I have just read this article, and read a few of the responces. I don't normally read digg so I do not have an account. However I need to make this point for the sake of my sanity. Plus I think there could be some good sporting debate having been on this forum for over a year...
Anyway.
People generally said the normal reasons for why US football will not be popular over this side of the ocean.
The two reasons were mainly:
1) "the stopping and starting of player."
2) "the padding worn and the fact there are 50 players on a team"
Ok. Fair enough. That is an okay thing to say. But can I get to the real reasons, or at least explain them in slightly more detail - in my perspective - a 15 year old year 11/ 10th grader.
Right, the stopping and starting of play:
In America, having lived there for 6 months and spent a lot of time there with my grandparents, I have seen the amount of advertising that goes on in shows. Especially sports.

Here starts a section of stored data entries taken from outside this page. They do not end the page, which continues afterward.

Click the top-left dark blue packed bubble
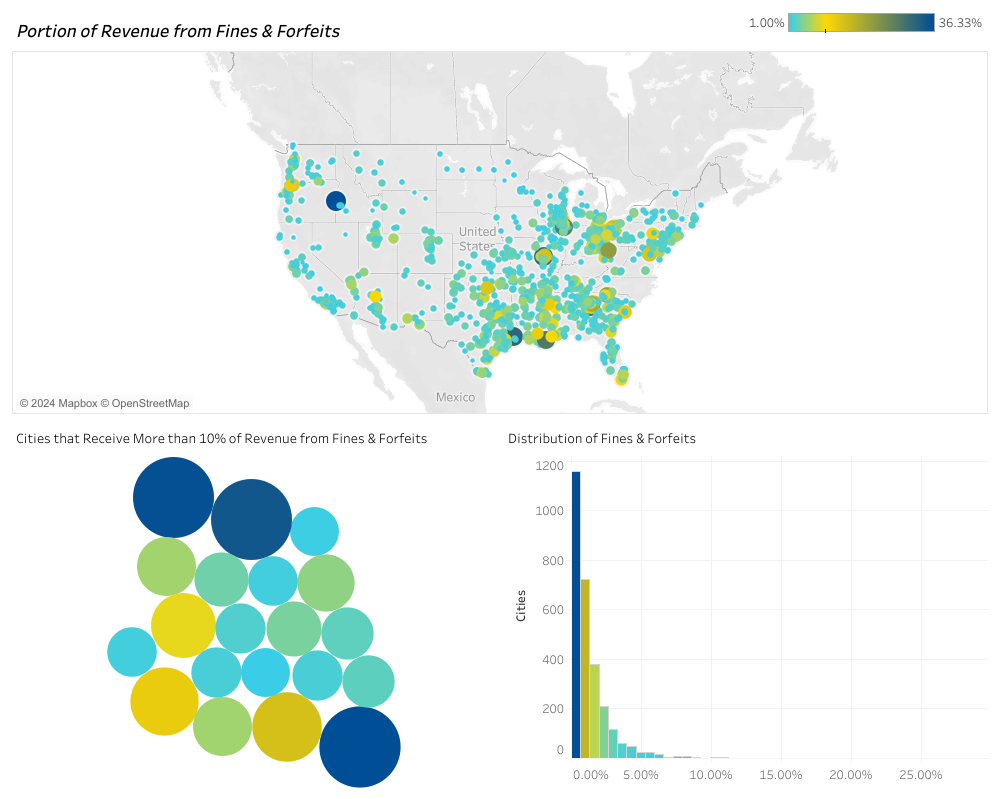999x799 pixels. pyautogui.click(x=173, y=498)
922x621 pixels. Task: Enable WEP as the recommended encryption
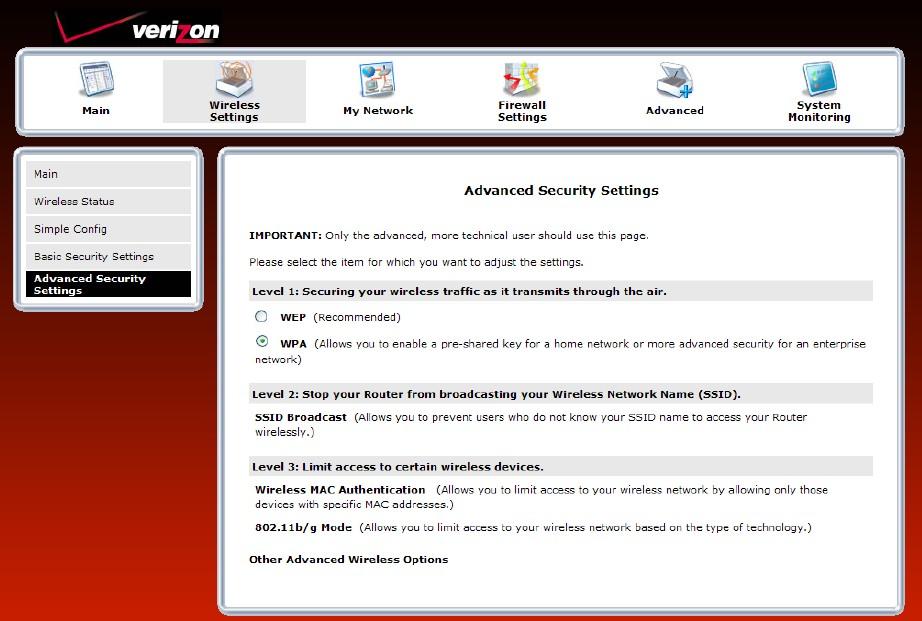coord(261,316)
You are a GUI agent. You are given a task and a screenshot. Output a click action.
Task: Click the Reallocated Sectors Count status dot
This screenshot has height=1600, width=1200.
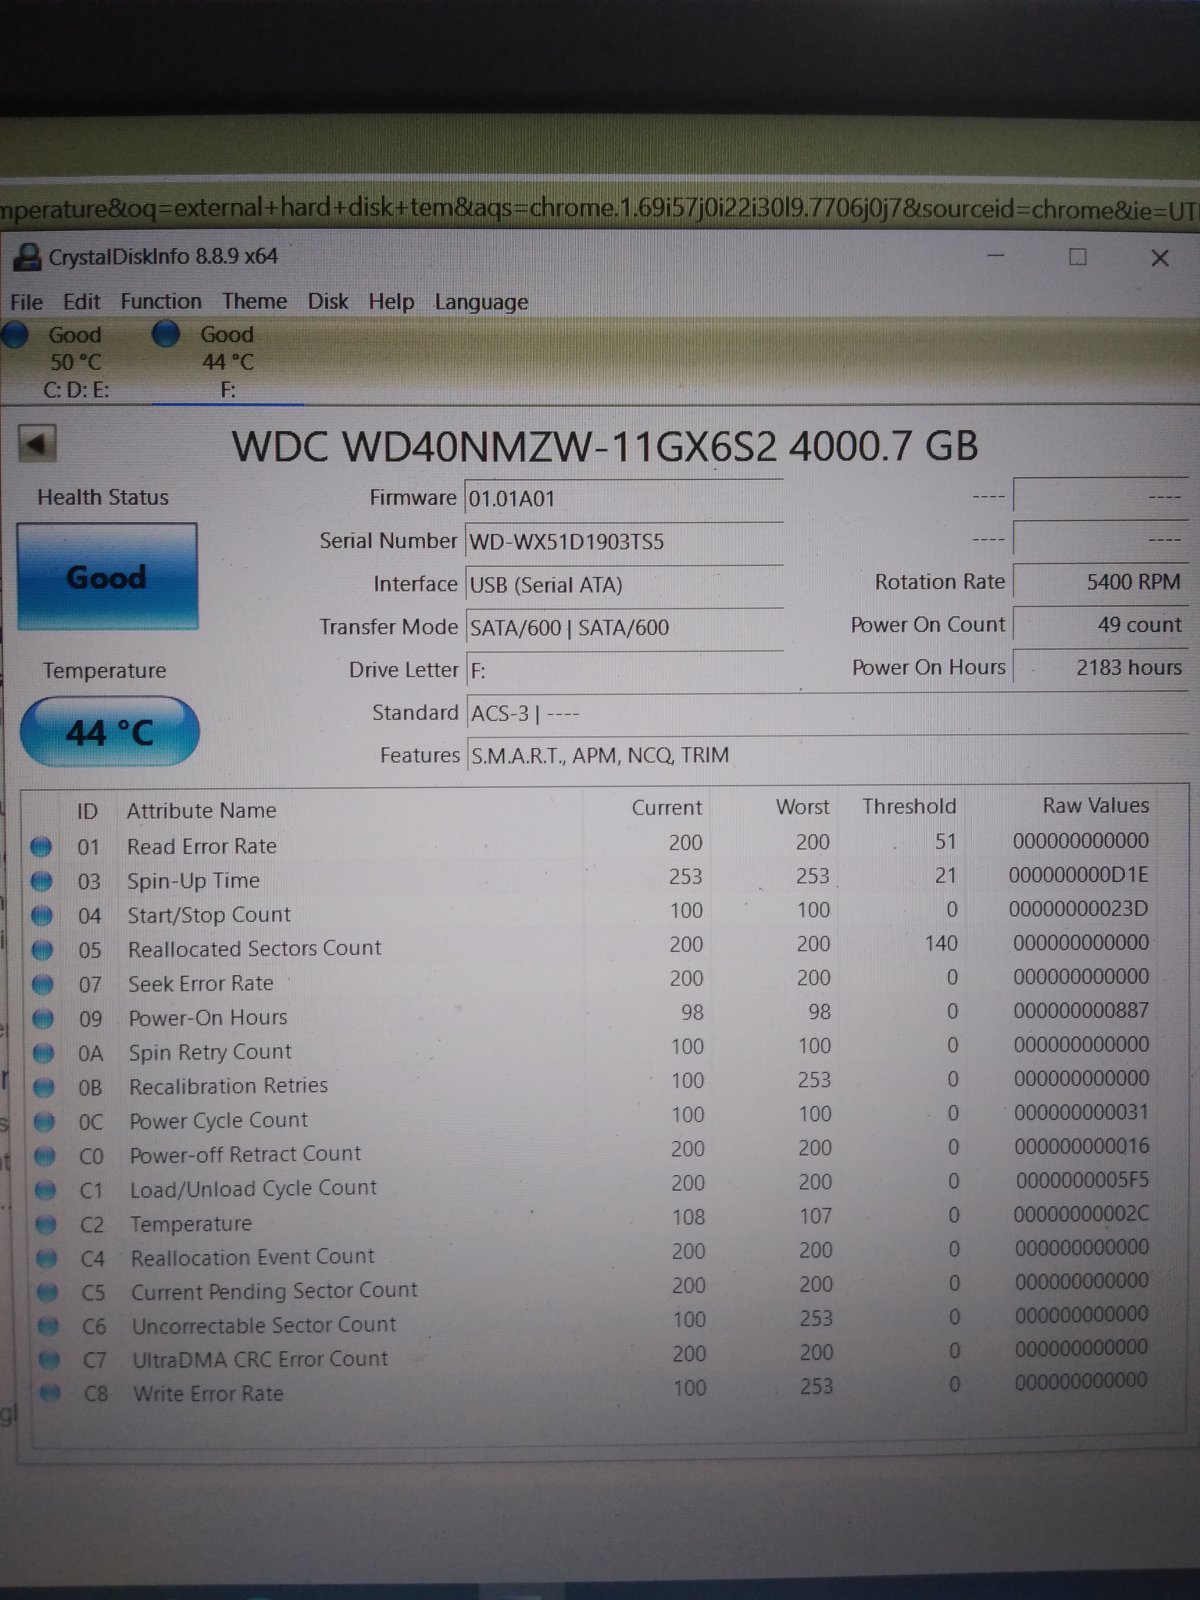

I know for a fact that nobody likes it, but in the US it is far more tolerated than in the UK. Over here we have the BBC which contains no adverts (that aren't advertising their other shows) and then we have sky channels, which normally have adverts before, one 2/3 min during and one after.
Sky sports, when it shows American football, especially the super bowl, puts in adverts at the same time as ESPN does. I remember watching last years with some mates, all of us play lots of sport, and love sport, but we just couldn't get into the game, NOT because of the stopping and starting, but because of the ADVERTISING.

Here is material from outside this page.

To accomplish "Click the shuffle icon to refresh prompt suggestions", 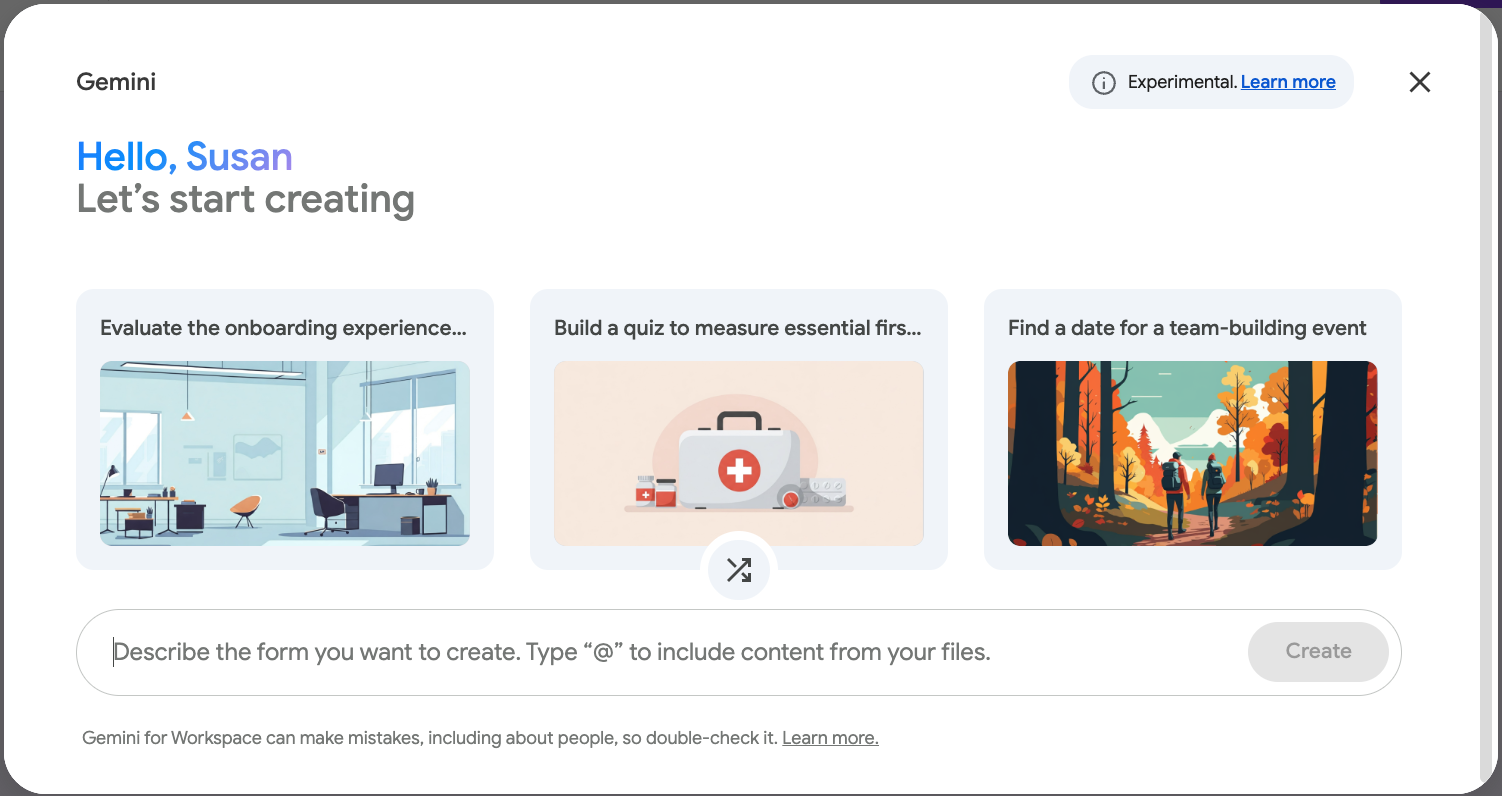I will (739, 569).
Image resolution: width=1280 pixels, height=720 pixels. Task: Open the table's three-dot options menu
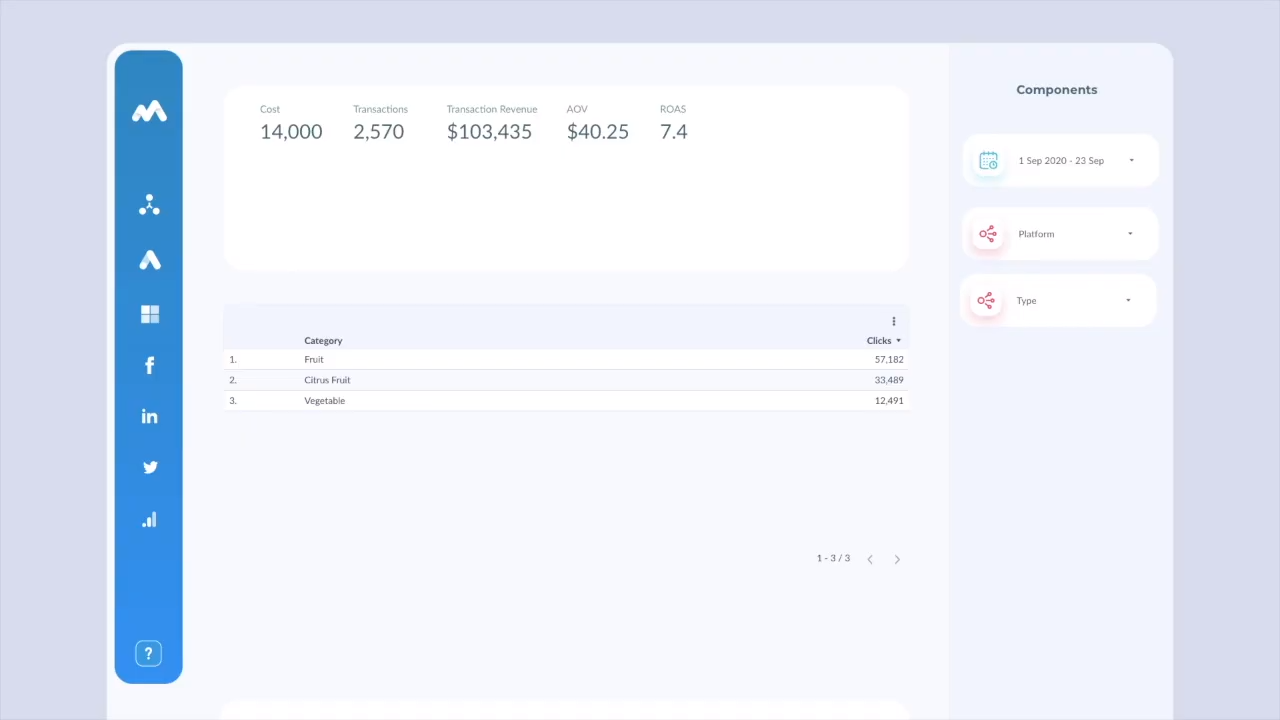point(893,321)
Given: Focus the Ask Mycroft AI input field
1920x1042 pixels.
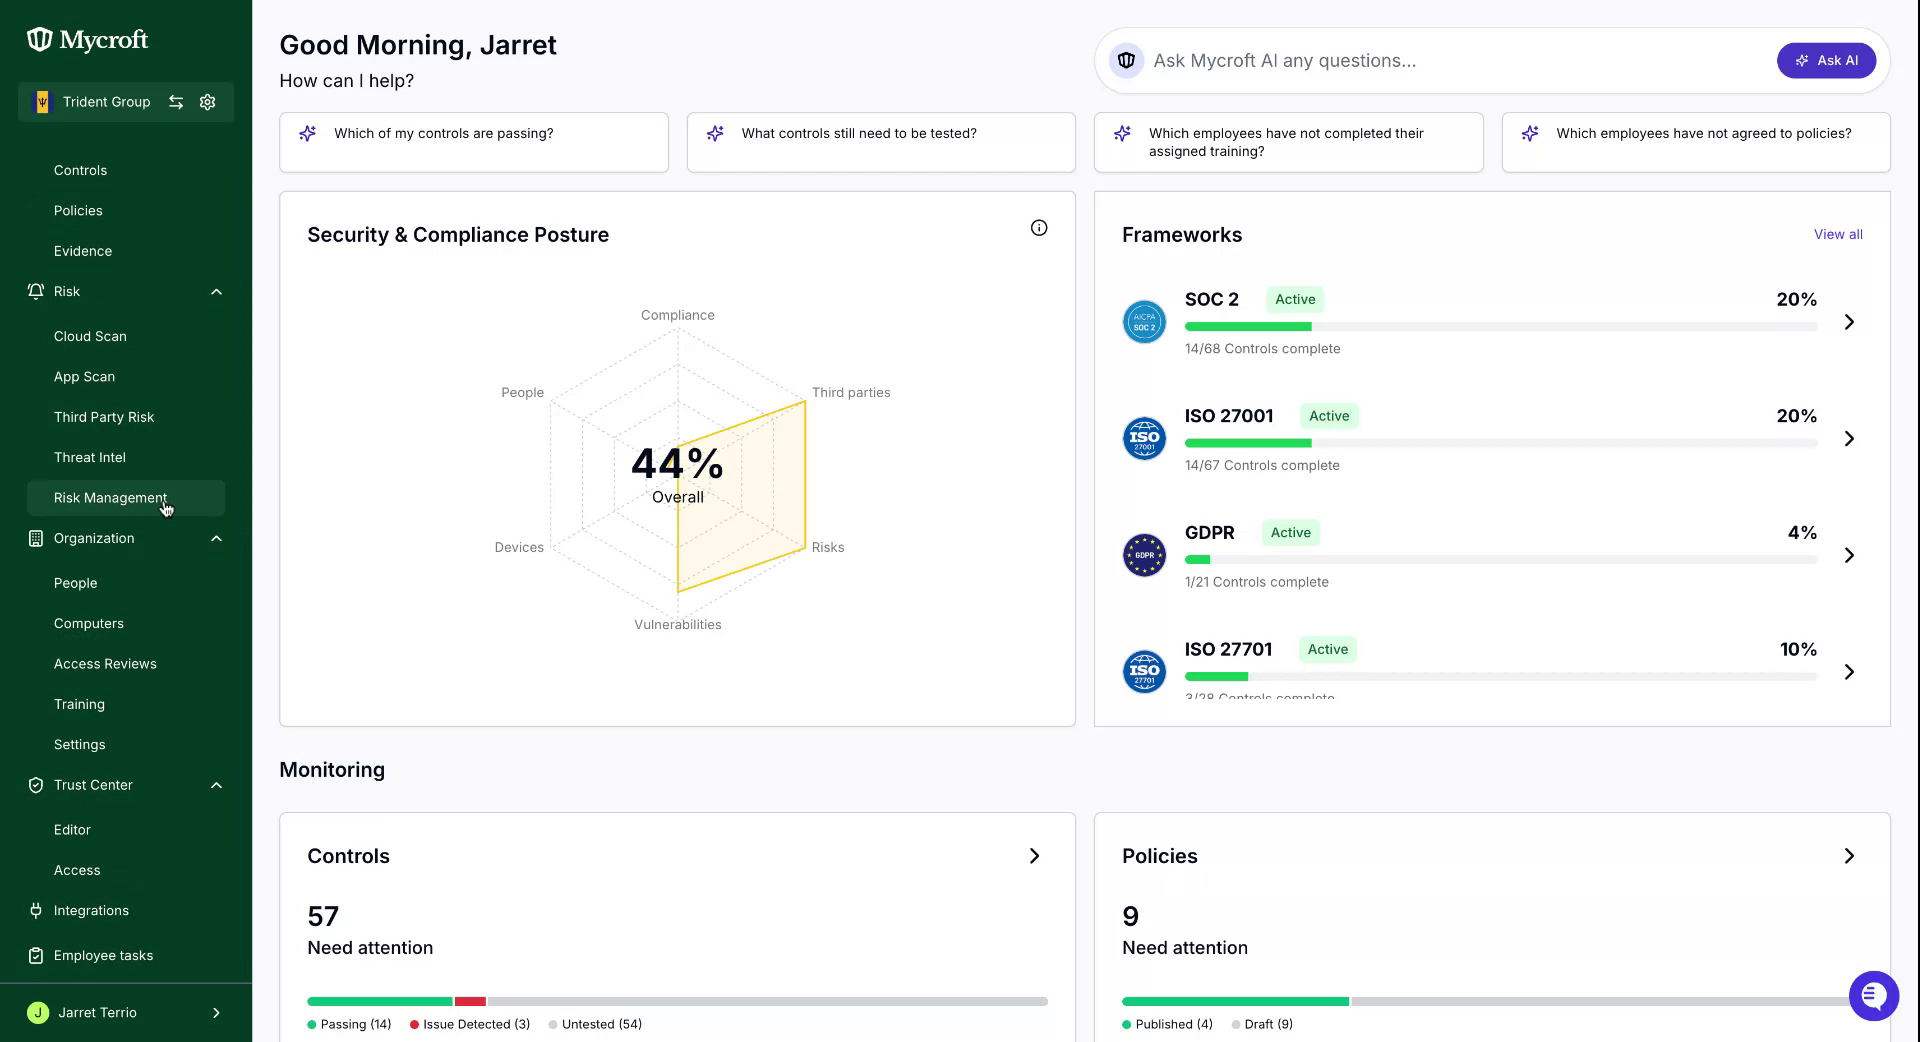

The advertising is a huge reason to why British people WILL never get into American Football. Look at our other sports. They are either on the BBC or have adverts at halftime. Look at F1, before Lewis Hamilton hardly anybody watched the whole race, why? Because of the adverts. We cant stand adverts!!!
In America, kids are brought up on them. The shows have advert after advert after advert. So the kids know nothing better. We have BBC shows, they have no advertising, we have sky shows, with little advertising, and if you look at the future of interest in American football, it can't happen!
Children and teenagers who have been brought up with the luxury of little advertisment, and sports like Football (soccer) and rugby, cricket. The adverts are only at half time, and the games flow. You can get into it. Cricket, the adverts happen when they can. Not every 5 minutes.
You can't expect men, women, children, cats, dogs, ANYONE, to stop even stir from the leading british sports with no advertising to watching a game of American football in which half the time you spend looking at new beers from Budweiser.
So that's one reason I can think of as a British kid. But I think that's only the spectator side of it. To have a sport being taken seriously, the public have to know what's going on. And to know what's going on, they have to play it.
Our classic sports are sewn into us. Look at rugby, football, tennis, cricket. Most people have some ideas of the rules, the ones living in the UK anyway.
Why doesn't Rugby League compete with Union in the way anybody would know the rules would think it should? Because people in the south don't play it.
So moving onto the core reason why American football will NEVER be big.
Sport at British schools isn't anywhere near the level it is in America. That's fact. That's the thing. Most schools in Britain find it a push playing any more sport than rugby in the Autumn, football in the winter, and tennis and cricket during the spring/summer. And that's pushing it. Football is basically played all year round.
Now here's what I believe to be the killer point...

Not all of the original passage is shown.